Still. I wasn’t all that keen to learn the details of what happened to Hamish. Wally was keen to give them, however. Wally loved talking about his work, and he was, he said now, perpetually fascinated by the workings of the human heart. We men, he told me, we walk around with no idea how fragile our hearts might be.

We were standing in my kitchen, Wally watching me slather sauce onto spare ribs in preparation for a post-game barbecue, one of my all-time favourite rituals of defiance against the winter months. I have been known to barbecue while wearing ski-goggles, to protect my eyes against ice pellets ripping at my face in gale-force winds.
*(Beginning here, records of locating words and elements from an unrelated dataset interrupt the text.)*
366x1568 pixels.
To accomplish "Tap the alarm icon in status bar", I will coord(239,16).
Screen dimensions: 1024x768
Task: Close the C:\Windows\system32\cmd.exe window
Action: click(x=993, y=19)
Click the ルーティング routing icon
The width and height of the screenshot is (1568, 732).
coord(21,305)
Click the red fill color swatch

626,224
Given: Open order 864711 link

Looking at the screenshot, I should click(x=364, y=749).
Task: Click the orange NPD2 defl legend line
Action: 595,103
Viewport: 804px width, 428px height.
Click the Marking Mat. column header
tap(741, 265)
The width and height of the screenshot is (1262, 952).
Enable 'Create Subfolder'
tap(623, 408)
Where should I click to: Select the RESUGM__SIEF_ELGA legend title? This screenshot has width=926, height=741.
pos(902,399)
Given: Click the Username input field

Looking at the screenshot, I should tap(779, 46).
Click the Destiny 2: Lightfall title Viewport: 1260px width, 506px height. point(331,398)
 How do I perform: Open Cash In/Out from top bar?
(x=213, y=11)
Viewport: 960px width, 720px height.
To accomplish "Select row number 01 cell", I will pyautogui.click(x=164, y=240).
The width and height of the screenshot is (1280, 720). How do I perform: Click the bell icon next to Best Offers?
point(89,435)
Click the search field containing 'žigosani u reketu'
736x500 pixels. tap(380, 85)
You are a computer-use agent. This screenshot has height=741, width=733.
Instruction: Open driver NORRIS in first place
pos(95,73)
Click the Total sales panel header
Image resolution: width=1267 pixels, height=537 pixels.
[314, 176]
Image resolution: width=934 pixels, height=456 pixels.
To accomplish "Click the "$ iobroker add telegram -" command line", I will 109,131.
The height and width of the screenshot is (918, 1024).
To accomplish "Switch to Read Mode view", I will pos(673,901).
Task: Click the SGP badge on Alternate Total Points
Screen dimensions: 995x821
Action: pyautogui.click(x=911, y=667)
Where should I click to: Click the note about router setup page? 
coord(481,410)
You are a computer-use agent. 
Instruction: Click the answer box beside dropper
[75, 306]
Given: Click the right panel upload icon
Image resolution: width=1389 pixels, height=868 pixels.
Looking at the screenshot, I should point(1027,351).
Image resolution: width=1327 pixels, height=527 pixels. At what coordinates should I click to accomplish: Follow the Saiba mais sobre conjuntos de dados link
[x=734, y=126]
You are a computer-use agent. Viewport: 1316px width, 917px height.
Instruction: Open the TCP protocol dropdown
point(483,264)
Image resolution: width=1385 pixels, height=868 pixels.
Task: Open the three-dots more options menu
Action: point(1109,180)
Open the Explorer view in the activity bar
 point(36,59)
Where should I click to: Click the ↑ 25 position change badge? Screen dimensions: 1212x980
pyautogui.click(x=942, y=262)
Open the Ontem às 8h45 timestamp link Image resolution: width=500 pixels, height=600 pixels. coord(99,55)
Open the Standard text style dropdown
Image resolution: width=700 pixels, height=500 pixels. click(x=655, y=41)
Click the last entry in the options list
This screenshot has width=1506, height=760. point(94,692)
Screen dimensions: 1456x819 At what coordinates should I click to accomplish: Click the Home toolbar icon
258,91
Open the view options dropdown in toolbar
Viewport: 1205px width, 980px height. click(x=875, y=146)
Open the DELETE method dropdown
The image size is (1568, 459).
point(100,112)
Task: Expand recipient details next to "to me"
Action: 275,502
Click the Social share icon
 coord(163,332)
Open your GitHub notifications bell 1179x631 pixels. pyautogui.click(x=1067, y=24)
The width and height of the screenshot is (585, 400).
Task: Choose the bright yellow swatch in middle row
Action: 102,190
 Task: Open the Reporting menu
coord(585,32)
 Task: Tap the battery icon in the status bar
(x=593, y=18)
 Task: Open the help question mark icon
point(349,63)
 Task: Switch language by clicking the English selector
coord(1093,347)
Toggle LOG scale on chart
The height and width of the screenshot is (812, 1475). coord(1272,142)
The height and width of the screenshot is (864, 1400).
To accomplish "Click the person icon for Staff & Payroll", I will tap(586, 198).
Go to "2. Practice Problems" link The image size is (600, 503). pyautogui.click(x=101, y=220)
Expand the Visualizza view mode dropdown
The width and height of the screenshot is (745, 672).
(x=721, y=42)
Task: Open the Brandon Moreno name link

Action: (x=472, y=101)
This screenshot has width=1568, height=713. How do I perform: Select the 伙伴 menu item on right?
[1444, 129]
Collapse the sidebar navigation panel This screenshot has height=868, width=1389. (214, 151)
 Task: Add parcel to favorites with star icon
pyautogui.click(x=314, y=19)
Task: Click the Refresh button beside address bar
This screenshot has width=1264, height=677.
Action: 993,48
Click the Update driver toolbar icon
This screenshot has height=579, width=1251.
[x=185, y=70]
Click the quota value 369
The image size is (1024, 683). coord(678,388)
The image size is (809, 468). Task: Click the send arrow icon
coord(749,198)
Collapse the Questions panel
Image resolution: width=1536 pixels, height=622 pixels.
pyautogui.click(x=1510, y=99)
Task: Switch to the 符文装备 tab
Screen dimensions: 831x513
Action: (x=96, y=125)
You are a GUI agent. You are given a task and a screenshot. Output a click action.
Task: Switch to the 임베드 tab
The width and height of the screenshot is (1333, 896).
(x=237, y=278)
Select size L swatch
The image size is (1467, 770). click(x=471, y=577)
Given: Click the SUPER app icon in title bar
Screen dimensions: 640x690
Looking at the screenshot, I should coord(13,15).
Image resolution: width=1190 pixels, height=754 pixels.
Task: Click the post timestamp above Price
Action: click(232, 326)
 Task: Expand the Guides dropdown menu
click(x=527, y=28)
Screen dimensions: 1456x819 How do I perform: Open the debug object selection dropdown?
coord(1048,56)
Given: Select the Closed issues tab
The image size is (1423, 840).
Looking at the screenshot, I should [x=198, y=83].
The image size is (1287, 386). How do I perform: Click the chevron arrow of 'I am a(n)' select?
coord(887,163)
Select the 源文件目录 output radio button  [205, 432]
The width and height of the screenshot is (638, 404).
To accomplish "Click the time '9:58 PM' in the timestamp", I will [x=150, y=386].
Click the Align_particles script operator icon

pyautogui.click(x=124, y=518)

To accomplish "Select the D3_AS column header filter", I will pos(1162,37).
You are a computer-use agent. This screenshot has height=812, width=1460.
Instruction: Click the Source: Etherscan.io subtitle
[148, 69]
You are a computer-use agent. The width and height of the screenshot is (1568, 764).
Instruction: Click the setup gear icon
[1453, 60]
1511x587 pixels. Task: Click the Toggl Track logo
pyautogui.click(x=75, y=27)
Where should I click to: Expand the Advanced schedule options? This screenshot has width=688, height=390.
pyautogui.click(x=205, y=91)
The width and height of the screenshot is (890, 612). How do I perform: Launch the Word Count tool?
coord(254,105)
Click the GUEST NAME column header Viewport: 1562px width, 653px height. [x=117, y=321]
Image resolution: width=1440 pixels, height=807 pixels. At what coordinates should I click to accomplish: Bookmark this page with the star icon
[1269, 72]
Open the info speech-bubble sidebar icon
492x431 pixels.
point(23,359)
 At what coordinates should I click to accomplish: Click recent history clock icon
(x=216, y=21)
I replied something like Yeah yeah yeah as I slathered, just letting Wally ramble about ventricles for a while. I was happy Hamish was still with us, but the image of him popping up from the bench like a jack-in-the-box with his mouth in an agonized gape hadn’t left me.

Then, from out of nowhere (or at least that’s how it seemed to me, considering I’d been working so hard at not paying attention), Wally started talking about the tasering deaths in the news. Do you remember that scandal, Adam? The cops got a bit zap-happy with their new, supposedly non-lethal toy and a handful of people getting zapped promptly disproved the whole non-lethal thing. Whoa, remarked the cops as multiple zap-ees dropped like stones. That wasn’t supposed to happen. Cue public outrage.